The CIW is a Florida-based human rights organization of more than 4,000 tomato harvesters, – mostly Latino, Mayan Indian, and Haitian, many of them immigrants. It has been campaigning for years to win Fair Food agreements with growers, supermarket chains and fast food outlets on livable wages and humane working conditions.
Under the pact between the CIW and Fresh Market, announced Jan. 7, the company will increase its purchases of tomatoes from Florida growers participating in the program by 15 percent year-over-year. Around 90 percent of the growers have signed onto the program.
This sets an “important new precedent that recognizes and supports growers who are making significant investments to improve labor conditions on their farms with increased market share,” the CIW said.
Yum Brands (whose holdings include Taco Bell and Pizza Hut) became, in 2005, the first company to join the program, which requires that purchasers – such as restaurant and grocery chains and food-service companies – of tomatoes grown under the program rules agree to pay an extra penny per pound for those tomatoes with all that money going to the harvesters.
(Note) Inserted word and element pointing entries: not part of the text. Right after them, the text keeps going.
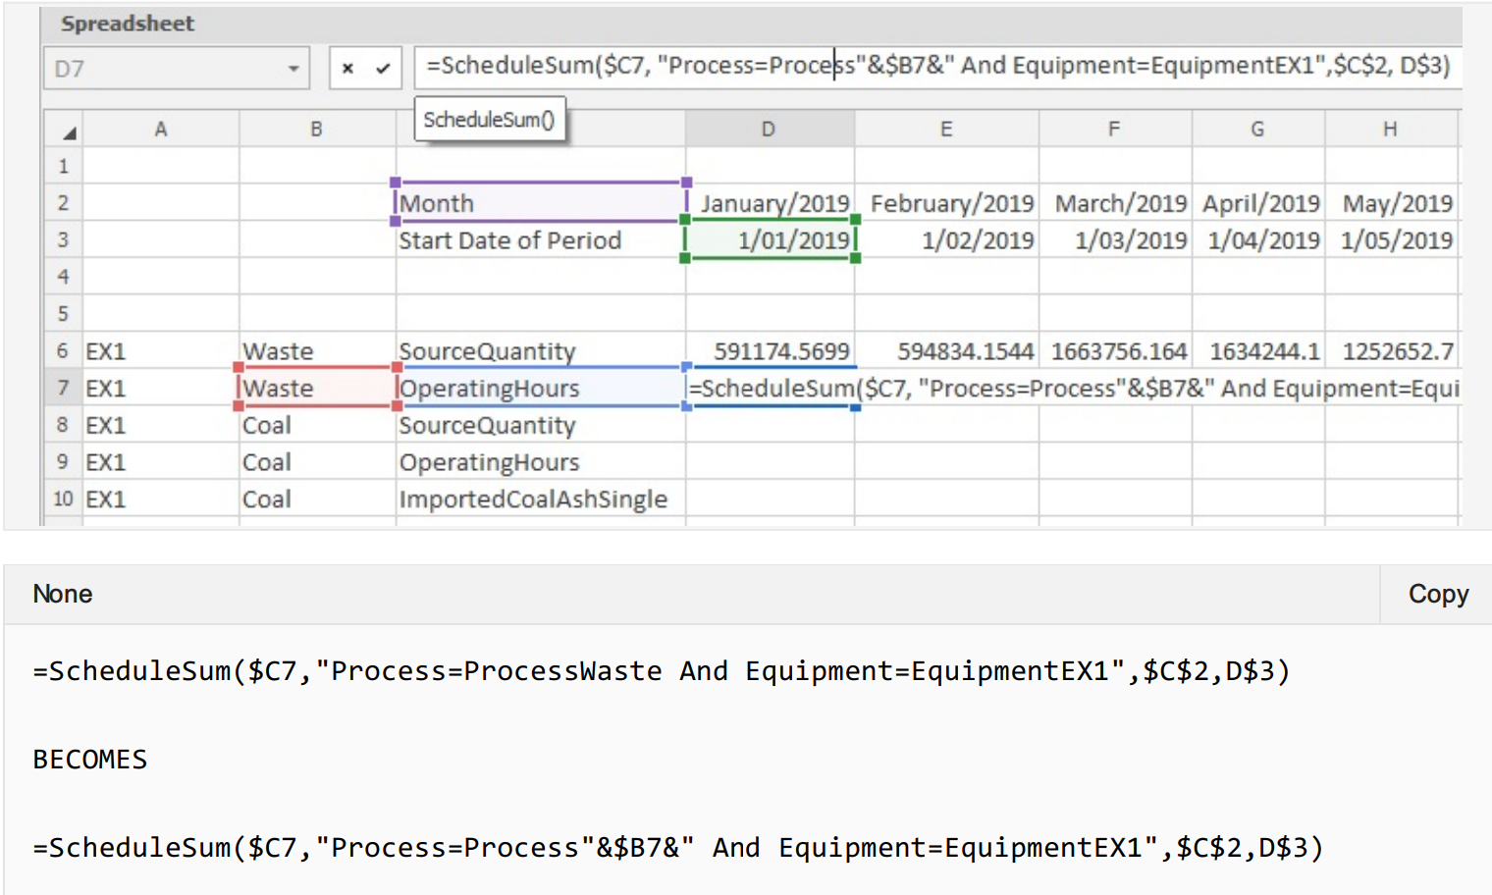Click inside the formula bar input

(936, 66)
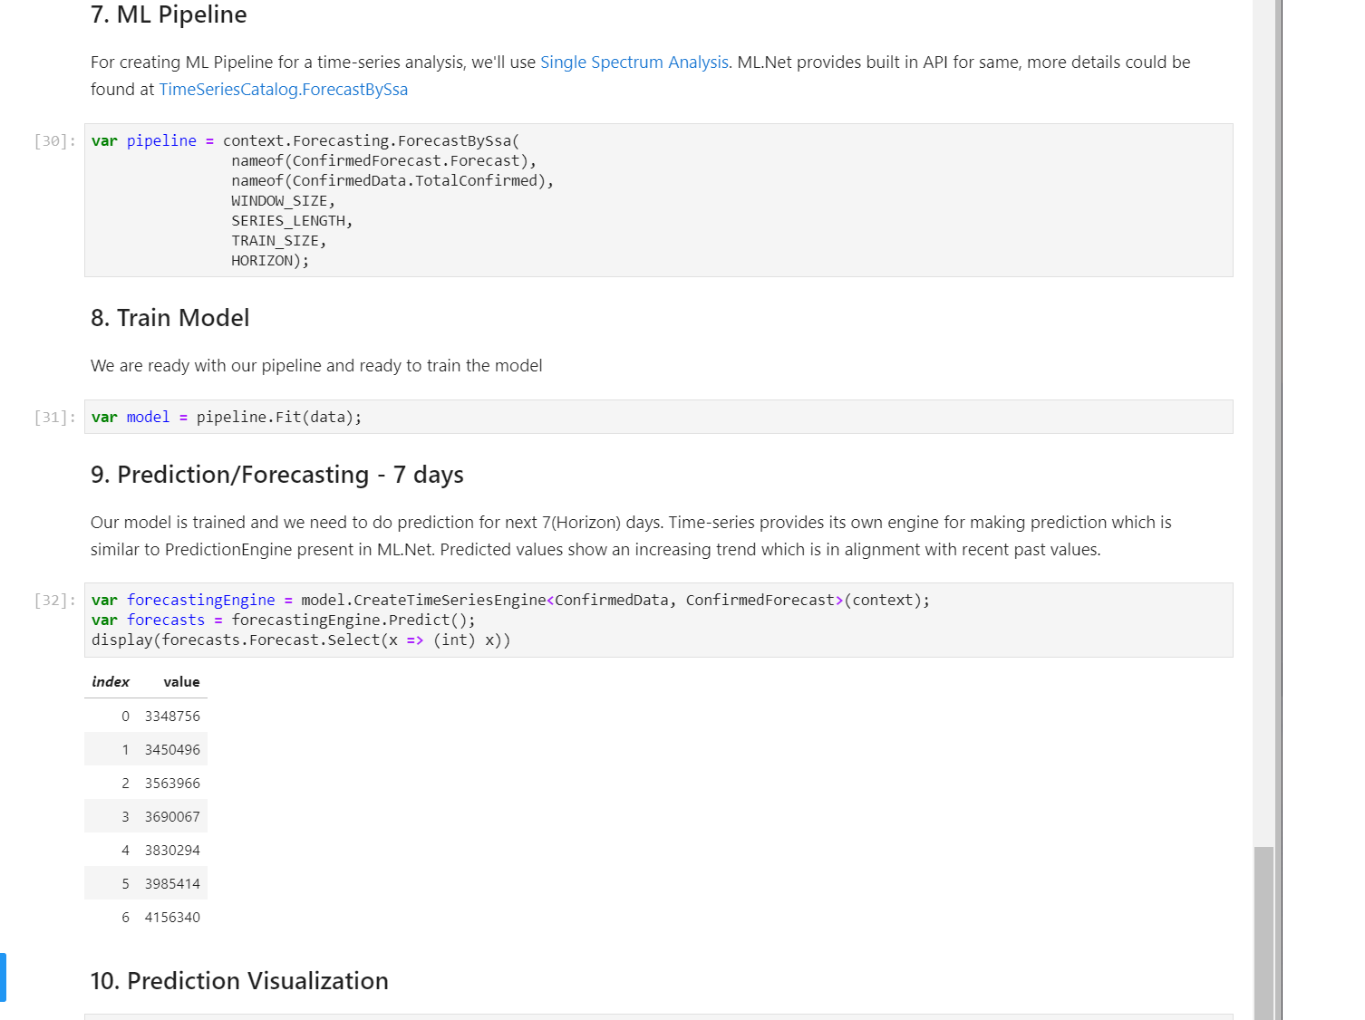Open the Single Spectrum Analysis link
This screenshot has height=1020, width=1365.
(x=634, y=62)
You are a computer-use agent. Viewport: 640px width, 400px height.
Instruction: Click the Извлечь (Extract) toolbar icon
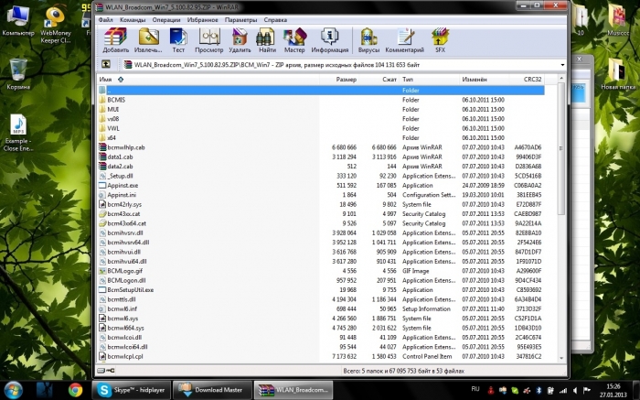[147, 38]
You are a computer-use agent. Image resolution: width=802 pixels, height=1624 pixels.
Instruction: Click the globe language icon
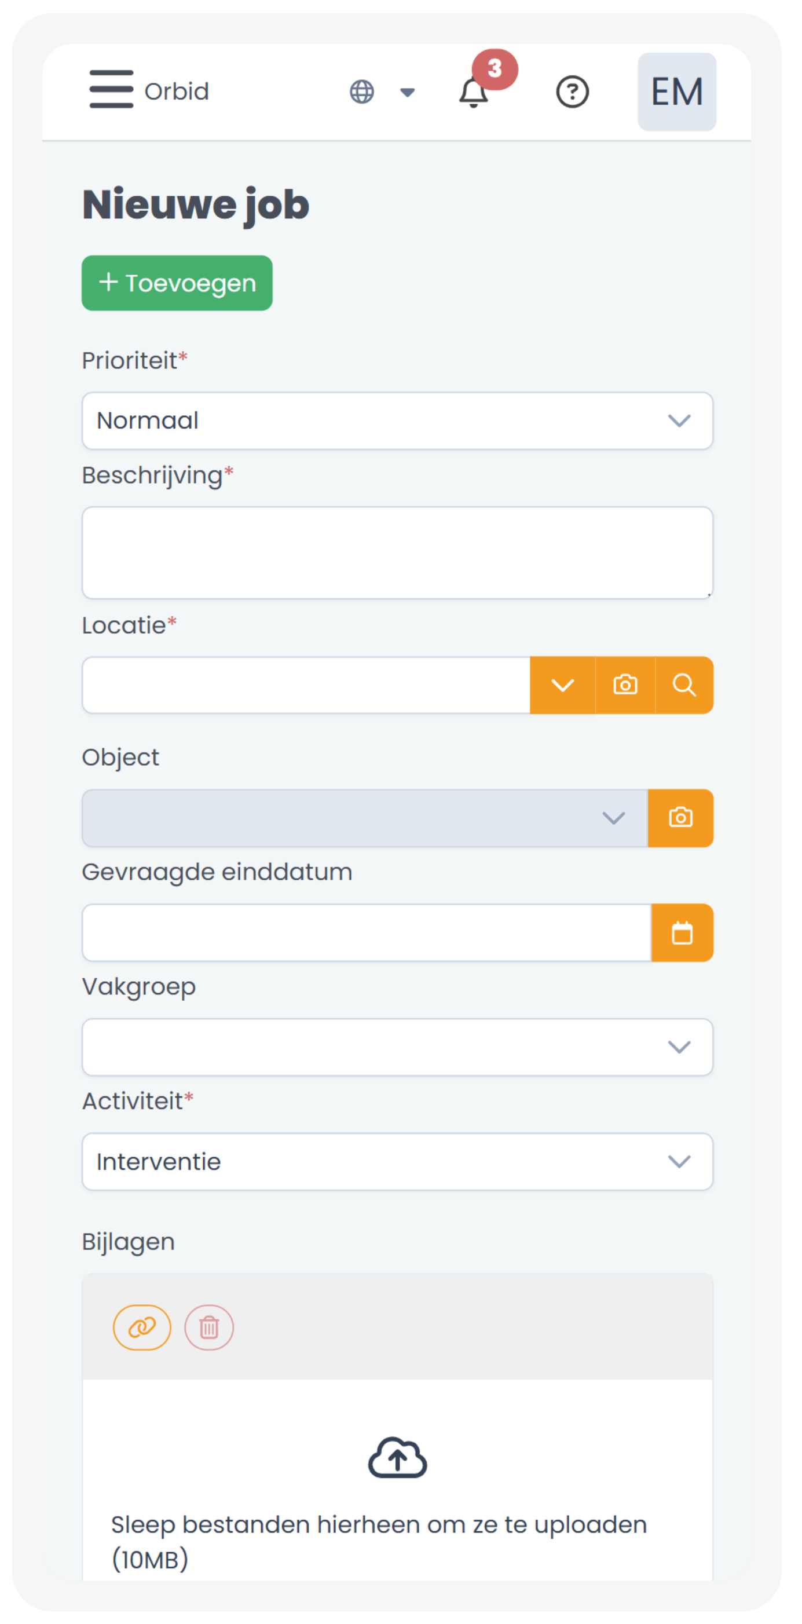[x=362, y=92]
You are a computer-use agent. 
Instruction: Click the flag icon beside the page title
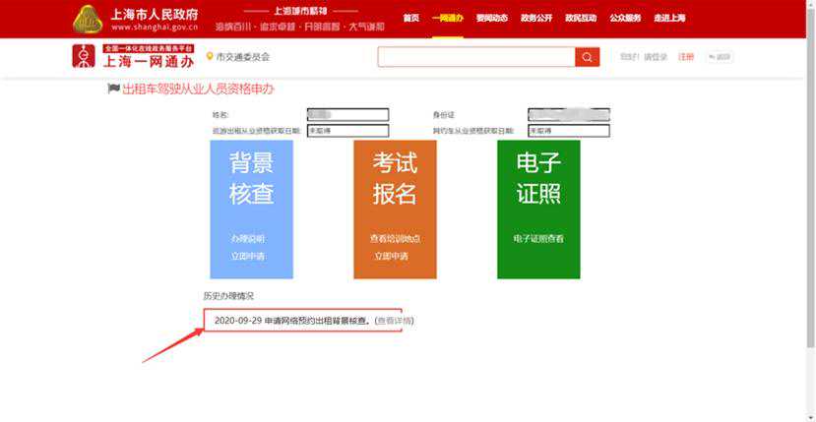(x=113, y=90)
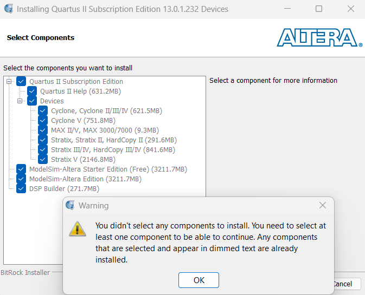Maximize the installer window
The image size is (365, 295).
[319, 9]
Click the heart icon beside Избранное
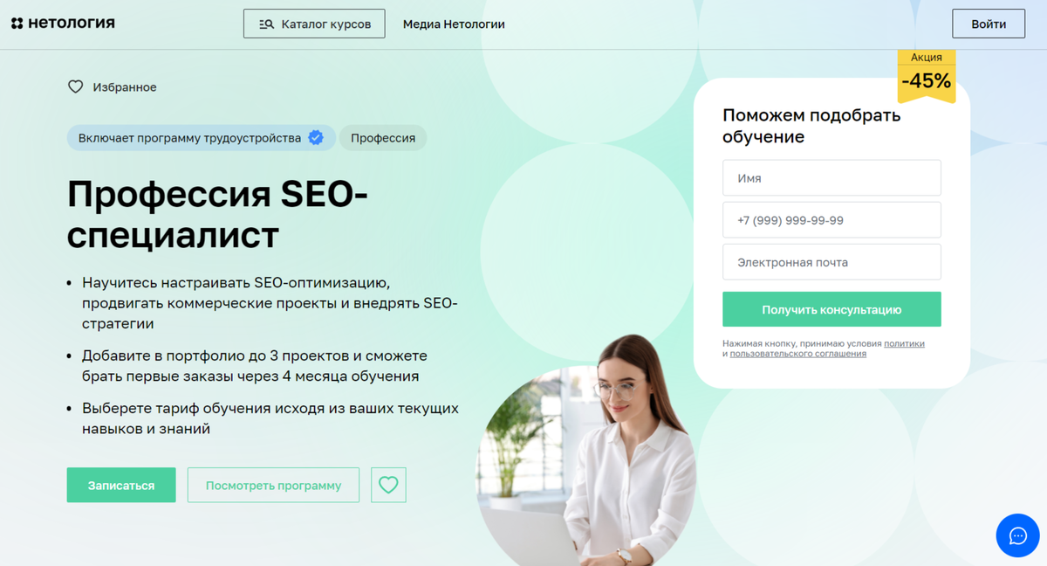This screenshot has height=566, width=1047. point(76,87)
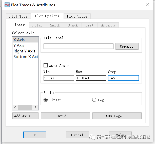Click the Plot Traces window icon
This screenshot has height=144, width=155.
7,5
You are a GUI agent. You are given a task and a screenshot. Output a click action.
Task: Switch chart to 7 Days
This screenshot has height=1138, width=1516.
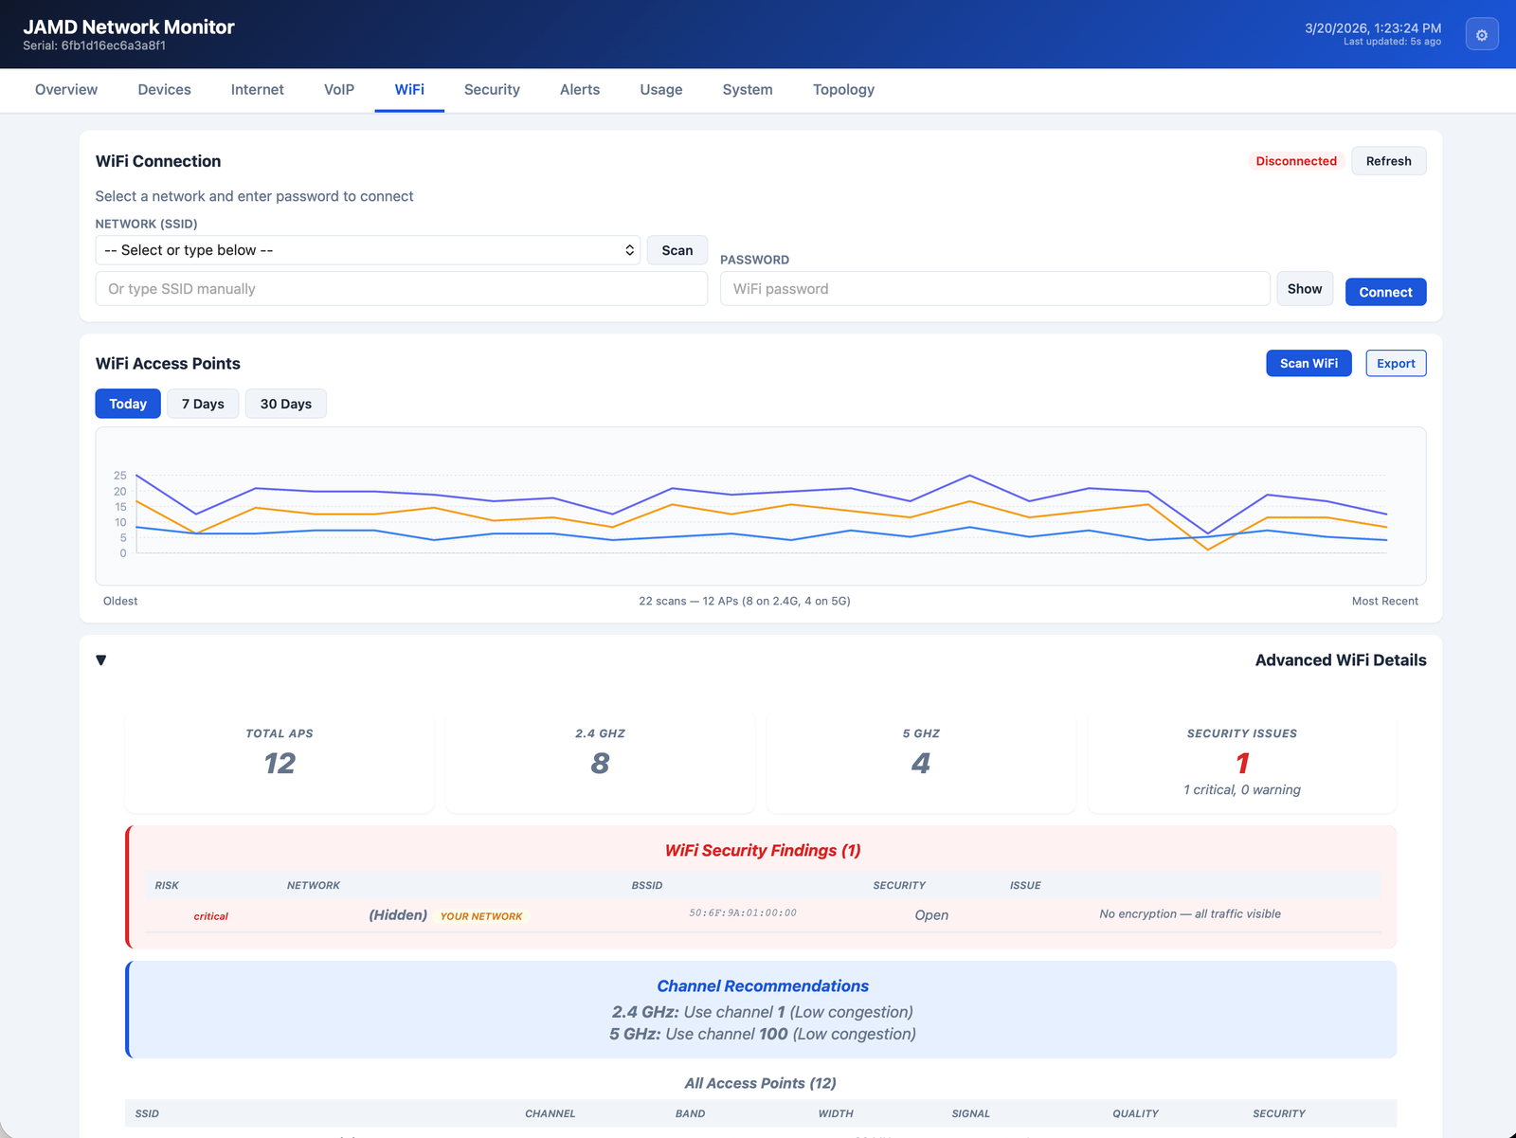203,404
A dozen other companies, including Walmart, Chipotle Mexican Grill, Trader Joe’s, Sodexo, Aramark, Subway, Whole Foods, Burger King and McDonald’s, have joined subsequently. The CIW reports that the extra penny has resulted in farmworkers earning around $15 million in “fair food premiums” since 2011.
“By enlisting the might of major restaurant chains and retailers,” reported the New York Times, the CIW has forced Florida growers to increase wages for 30,000 farmworkers and to “follow strict standards that mandate rest breaks and forbid sexual harassment and verbal abuse.” “The incentive for growers to comply… is economically stark,” noted the Time. “The big companies have pledged to buy only from growers who follow the new standards… The companies have also pledged to drop any suppliers that violate the standards.”
The penny can mean earning an extra $60 to $80 a week for the tomato harvesters – a 20 percent to 35 percent weekly increase for workers whose average wage is about $8.75 an hour.
The CIW’s Campaign for Fair Food, is still targeting three grocery and fast-food chains – Publix, Ahold USA/Kroger, and Wendy’s – for refusing to participate in the program.
Lakeland, Fla.-based Publix (one of the 10 largest volume supermarket chains in the country with $29 billion in sales in 2014 and 1,100 stores in the Deep South) has, says the CIW, “stubbornly refused to join this promising new partnership and to do its part to help improve the lives of the farmworkers who pick its tomatoes.”
Publix claims that it doesn’t want to get involved in what it considers a dispute between its suppliers and their workers. “We don’t believe ‘just paying the penny’ is the right thing to do,” the company says, adding that it “will not pay employees of other companies directly for their labor. That is the responsibility of their employer.”
As the CIW points out, however, the extra penny is in fact built into the price for the tomatoes paid to the growers, who then pay it to the harvesters, along with their regular wages.